Os carrões e os carrinho’eiros

Por Sirlene Araújo (Colaborador). 

Com seu carro, Fernando Martins atravessa as principais ruas e avenidas de Curitiba para seu trabalho diário. Todo dia a mesma rotina. Trajando uma camisa polo azul piscina e uma calça destroyed, rasgada nos joelhos (tá na moda), ele guarda neste mesmo carro suas sacolas, as caixas de leite, garrafas de refrigerantes, caixa de ovos, de chocolates Nestlé, os copos descartáveis, a caixa de esfihas Habib’s e outras tantas variedades de caixas. Nada orgânico. Pelo carro cheio, parece que o dia foi bom. Fernando poderia ser um homem qualquer em um dia comum de ida ao trabalho e compras no fim do dia em um supermercado ou fast food. Mas Fernando não é nem de longe um homem qualquer com uma rotina comum, ele é um carrinheiro. Para quem não sabe, carrinheiro é o nome dado a catadores de materiais recicláveis, também conhecidos como papeleiros. O carro de Fernando não é um automóvel, mas sim, sua ferramenta de trabalho. É nele, que todos os dias ele carrega o fruto de seu sustento e sobrevivência.
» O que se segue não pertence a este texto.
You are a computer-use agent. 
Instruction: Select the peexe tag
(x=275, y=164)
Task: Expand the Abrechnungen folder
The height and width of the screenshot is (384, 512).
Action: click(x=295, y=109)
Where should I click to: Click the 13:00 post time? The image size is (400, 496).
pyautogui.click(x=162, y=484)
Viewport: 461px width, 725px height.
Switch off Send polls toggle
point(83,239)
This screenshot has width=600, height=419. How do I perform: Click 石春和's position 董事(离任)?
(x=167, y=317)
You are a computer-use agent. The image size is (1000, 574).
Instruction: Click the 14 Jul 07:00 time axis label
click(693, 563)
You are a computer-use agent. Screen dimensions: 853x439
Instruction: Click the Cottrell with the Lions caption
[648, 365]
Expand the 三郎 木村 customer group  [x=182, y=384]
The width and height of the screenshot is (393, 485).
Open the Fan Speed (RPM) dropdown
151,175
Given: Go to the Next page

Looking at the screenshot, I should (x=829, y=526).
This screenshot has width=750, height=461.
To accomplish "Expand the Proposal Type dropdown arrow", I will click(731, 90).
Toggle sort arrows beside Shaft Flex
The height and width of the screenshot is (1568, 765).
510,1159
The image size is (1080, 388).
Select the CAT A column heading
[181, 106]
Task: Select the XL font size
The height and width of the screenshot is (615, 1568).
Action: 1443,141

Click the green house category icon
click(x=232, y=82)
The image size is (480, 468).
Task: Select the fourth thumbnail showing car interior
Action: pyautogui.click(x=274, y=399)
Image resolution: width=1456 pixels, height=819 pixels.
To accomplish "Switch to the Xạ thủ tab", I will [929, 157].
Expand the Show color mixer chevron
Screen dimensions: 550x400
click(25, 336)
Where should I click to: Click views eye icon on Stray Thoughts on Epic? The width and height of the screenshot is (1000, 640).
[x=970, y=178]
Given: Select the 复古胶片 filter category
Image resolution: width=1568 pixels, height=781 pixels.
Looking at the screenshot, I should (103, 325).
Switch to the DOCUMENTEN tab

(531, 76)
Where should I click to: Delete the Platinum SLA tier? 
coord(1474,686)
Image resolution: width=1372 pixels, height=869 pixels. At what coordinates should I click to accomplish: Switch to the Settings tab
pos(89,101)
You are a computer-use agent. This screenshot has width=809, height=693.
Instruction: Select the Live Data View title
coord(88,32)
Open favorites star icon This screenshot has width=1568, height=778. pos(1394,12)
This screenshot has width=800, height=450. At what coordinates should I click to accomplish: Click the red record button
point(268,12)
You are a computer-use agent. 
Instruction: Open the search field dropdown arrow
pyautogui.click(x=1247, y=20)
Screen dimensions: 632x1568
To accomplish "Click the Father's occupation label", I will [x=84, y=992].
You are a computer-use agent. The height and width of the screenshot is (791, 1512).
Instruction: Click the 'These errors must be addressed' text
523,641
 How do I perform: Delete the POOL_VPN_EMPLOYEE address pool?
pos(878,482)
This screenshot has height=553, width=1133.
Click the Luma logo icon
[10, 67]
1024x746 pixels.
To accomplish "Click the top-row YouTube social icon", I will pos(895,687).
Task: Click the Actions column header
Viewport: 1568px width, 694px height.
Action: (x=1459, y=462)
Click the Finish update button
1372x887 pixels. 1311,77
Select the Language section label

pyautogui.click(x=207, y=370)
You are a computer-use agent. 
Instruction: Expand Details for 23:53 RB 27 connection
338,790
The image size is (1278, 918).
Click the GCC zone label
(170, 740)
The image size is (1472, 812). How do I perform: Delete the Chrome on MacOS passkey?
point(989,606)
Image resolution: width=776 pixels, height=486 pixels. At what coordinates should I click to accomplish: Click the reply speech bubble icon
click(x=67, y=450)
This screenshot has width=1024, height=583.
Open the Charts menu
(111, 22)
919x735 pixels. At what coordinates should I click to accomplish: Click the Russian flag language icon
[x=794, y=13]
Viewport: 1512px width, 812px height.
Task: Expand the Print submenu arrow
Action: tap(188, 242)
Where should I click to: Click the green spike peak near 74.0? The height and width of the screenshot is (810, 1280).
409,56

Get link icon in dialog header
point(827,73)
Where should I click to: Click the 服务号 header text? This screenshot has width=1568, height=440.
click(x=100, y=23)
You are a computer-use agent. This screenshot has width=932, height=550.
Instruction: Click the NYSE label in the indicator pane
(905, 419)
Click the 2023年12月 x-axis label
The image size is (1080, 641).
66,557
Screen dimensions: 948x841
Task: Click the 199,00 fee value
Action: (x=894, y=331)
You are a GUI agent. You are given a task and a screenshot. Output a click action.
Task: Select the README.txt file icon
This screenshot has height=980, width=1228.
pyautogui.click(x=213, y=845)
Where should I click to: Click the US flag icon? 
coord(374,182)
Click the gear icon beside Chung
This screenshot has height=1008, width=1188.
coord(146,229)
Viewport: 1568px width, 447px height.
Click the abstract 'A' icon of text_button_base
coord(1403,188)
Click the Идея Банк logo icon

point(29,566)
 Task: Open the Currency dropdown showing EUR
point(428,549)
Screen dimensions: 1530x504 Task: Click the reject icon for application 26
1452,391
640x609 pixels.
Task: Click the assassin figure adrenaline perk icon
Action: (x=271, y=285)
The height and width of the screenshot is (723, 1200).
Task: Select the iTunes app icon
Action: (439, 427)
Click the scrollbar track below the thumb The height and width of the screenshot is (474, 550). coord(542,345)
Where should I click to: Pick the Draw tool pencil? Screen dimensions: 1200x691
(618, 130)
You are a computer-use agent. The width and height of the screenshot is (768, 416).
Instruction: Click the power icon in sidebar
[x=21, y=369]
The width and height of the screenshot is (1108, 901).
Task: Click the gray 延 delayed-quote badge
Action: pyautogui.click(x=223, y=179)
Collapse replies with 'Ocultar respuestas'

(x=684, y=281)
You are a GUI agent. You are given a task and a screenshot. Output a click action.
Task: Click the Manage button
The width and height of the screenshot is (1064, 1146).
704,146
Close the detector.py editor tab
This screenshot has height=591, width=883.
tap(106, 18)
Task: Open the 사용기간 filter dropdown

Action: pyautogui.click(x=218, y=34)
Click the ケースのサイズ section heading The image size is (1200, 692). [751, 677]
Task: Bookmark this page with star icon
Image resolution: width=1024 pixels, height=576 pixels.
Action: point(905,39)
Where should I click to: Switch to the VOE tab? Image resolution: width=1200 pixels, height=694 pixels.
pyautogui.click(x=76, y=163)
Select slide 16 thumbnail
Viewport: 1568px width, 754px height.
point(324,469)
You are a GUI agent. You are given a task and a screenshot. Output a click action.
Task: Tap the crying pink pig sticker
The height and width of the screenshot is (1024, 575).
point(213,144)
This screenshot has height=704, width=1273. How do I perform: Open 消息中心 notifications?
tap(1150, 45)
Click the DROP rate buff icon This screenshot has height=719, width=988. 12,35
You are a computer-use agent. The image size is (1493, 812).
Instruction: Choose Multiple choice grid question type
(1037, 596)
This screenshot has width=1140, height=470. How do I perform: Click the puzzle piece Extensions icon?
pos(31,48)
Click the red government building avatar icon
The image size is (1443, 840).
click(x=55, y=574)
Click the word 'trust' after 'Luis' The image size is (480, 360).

Sua calça rasgada não é em nome da moda e sim pelo fato de ser a que encontrou numa das lixeiras em que vasculhava, e, mesmo rasgada, lhe serviu melhor que a anterior, que parecia ser de alguém vinte quilos mais gordo.

Fernando não é o único por aqui, nessa região do bairro Rebouças em Curitiba. É normal encontrarmos muitos carrinheiros, cada um com seu estilo e carrinhos diferentes. Tem para todos os gostos, pequenos, médios, grandes, com duas rodas, triciclos e até com quatro rodas. Para uns poucos, mais sortudos, há as kombis, automóvel utilitário da Volkswagen, que durou de 1950 a 2013, deixando de existir apenas pela obrigatoriedade de freio tipo ABS e possuir air-bag frontal duplo, exigidos no ano 2014. Mas voltando ao nosso foco, é por aqui a terra em que vivem os carrinheiros, que estão em outros bairros também, mas a grande maioria fica por aqui. Fernando vive na rua Imaculada Conceição, próximo a um jornal tradicional. É ali nas redondezas que ele monta sua casa improvisada, em um estacionamento qualquer. Em dias chuvosos, serve também o ponto de ônibus, para se abrigar melhor dos pingos malvados.

Os carrinheiros têm muitas coisas em comum, as costas um pouco corcundas por conta do esforço de carregar tanto peso todos os dias, se curvam para frente para vencer as subidas e isso acentua a deformidade da coluna. As mãos são calejadas, já que ficam o dia todo empurrando os carrinhos de ferro, sem nenhuma proteção. Também possuem a capacidade de empilhar coisas, organizar a pilha enorme, chegando muitas vezes a quase dois metros de altura, para otimizar o espaço do carrinho e aproveitar a logística da viagem.

É esse o trabalho que realizam diariamente, separando o que é útil para a venda e descartando os desnecessários. E não é um trabalho tão fácil assim, devido aos dejetos orgânicos entre os recicláveis. “E cheiram mal, muito mal mesmo”, expressa Fernando, tapando o nariz e baixando os olhos sofridos. Eles, os carrinheiros, protegem-se de doenças, utilizando nas mãos sacolas plásticas, muitas vezes na falta delas, serve uma embalagem de papel higiênico mesmo ou o saco do arroz de cinco quilos, descartado por alguém que certamente teve uma boa refeição no almoço. Após a divisão, ainda existe o trabalho de levar até o ponto de venda, momento mais feliz do dia, receber o retorno do sacrifício diário. Plástico faz volume, mas pesa pouco. Os preços variam de cinco a vinte e cinco centavos o quilo. Alumínio pesa mais. “Dá pra sobreviver”, conta a carrinheira Maria Luíza, que tem mais sorte que Fernando, já que mora em uma casa, simples, “Mas dá para morar”, palavras dela mesma.

Catadora há mais de oito anos, ela diz que sem opção de empregos, devido ao analfabetismo, começou a reciclar para complementar a renda do marido que trabalha na construção civil, como servente. Esse sobreviver que ela, e até mesmo o Fernando conta, significa ganhar de R$ 4,15 a R$10 por dia, sendo dez nos dias muito bons. Quando perguntado o que mais eles desejam, surpreendentemente não respondem sair dessa situação, ter outro emprego, ter uma moradia mais digna, dinheiro, carrões, nada. O que eles respondem é que querem apenas “que as pessoas separem o lixo para facilitar o trabalho da reciclagem”.